TENEMOS un nuevo problema y no es el bloqueo de la investidura. Mientras la política transita con el motor al ralentí por su habitual ruta de ineficiencia, algunos indicadores de la economía han invadido la zona roja del cuadro de mandos. En el sector del automóvil, por ejemplo –más del diez por ciento del PIB, casi dos millones de empleos directos o inducidos–, los fabricantes están a punto de pronunciar la palabra maldita: crisis. Las ventas se han desplomado en un junio horrible (menos 8,3%) como colofón de un pésimo semestre. Algunas plantas, incluidas las auxiliares y subsidiarias, funcionan bajo expedientes parciales de regulación por descenso de la carga de trabajo, y de continuar el ritmo menguante en otoño comenzarán los despidos en una siniestra cadena que empieza en los componentes y acaba en los concesionarios. El consumidor se resiente de la falta de seguridad jurídica y del temor general ante los síntomas de desaceleración económica, y las exportaciones sufren la incertidumbre del Brexit y de la guerra arancelaria. Comprar un coche es una inversión notable a la que la Administración añade factores disuasorios que penalizan la autonomía del conductor: la persecución al diésel, la limitación de velocidad en las carreteras, el incremento de las multas, las restricciones en el espacio urbano. El nuevo credo ecoprogresista ha embestido contra la contaminación por la parte más débil y más fácil. Un cierto resabio simbólico antimaquinista se mezcla con la inveterada afición de la izquierda a la ingeniería social sin medir las consecuencias sobre una de las pocas industrias convencionales que en España resultan cualitativa y cuantitativamente relevantes.

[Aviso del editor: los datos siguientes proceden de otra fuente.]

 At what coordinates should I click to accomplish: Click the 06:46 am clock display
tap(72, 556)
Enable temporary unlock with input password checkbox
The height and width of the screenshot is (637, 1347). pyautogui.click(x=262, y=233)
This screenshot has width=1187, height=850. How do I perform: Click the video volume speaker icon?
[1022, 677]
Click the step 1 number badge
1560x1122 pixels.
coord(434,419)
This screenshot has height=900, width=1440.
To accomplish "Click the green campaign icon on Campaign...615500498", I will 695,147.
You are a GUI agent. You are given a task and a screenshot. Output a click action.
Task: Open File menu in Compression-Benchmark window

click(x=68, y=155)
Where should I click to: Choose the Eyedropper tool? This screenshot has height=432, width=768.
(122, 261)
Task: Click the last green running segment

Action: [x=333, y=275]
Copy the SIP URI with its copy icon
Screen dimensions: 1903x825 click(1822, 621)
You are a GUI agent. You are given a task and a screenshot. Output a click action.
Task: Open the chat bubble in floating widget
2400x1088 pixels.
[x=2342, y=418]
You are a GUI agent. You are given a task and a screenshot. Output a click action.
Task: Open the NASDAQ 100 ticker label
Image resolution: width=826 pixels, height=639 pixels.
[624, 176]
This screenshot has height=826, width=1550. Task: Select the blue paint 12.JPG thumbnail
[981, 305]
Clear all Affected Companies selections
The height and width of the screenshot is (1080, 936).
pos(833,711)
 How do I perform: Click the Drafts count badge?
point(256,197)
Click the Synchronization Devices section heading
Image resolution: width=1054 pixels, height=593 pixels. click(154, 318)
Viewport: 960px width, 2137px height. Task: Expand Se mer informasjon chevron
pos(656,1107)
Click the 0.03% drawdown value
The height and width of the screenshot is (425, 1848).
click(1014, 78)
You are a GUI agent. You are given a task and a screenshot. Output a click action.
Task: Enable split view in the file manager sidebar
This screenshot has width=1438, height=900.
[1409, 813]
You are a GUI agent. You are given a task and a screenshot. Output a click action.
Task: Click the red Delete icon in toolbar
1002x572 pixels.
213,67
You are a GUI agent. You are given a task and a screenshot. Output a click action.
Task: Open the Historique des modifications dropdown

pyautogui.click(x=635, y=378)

Hablamos de palabras mayores, de jugar con las cosas de comer. De ocho marcas, veintiocho modelos, una docena de plantas esenciales en el tejido productivo de Barcelona, Madrid, Vitoria, Galicia, Aragón, Castilla o Navarra. De una producción que requiere diseño de vanguardia, I+D, tecnología punta y mano de obra especializada. De una competencia internacional que vive un auge del proteccionismo al que respondemos con una política que desincentiva el consumo interno encajonándolo en un marco cada vez más restrictivo. La pasión por ser avanzadilla del combate climático, la conciencia verde, el entusiasmo por borrar la huella de carbono, son impulsos benéficos y positivos, pero se pueden volver desastrosos si conducen a la destrucción precipitada de la estructura industrial antes de una reconversión racional que minimice perjuicios.

Mark Lilla tiene contado cómo el Partido Demócrata americano se olvidó de las grandes masas de trabajadores fabriles arrojados al paro por la irrupción de la nueva economía. Por eso Trump ganó en Detroit, la antigua meca automovilística, mientras los exquisitos progresistas a la violeta celebraban eufóricos el declive irreversible de la gasolina.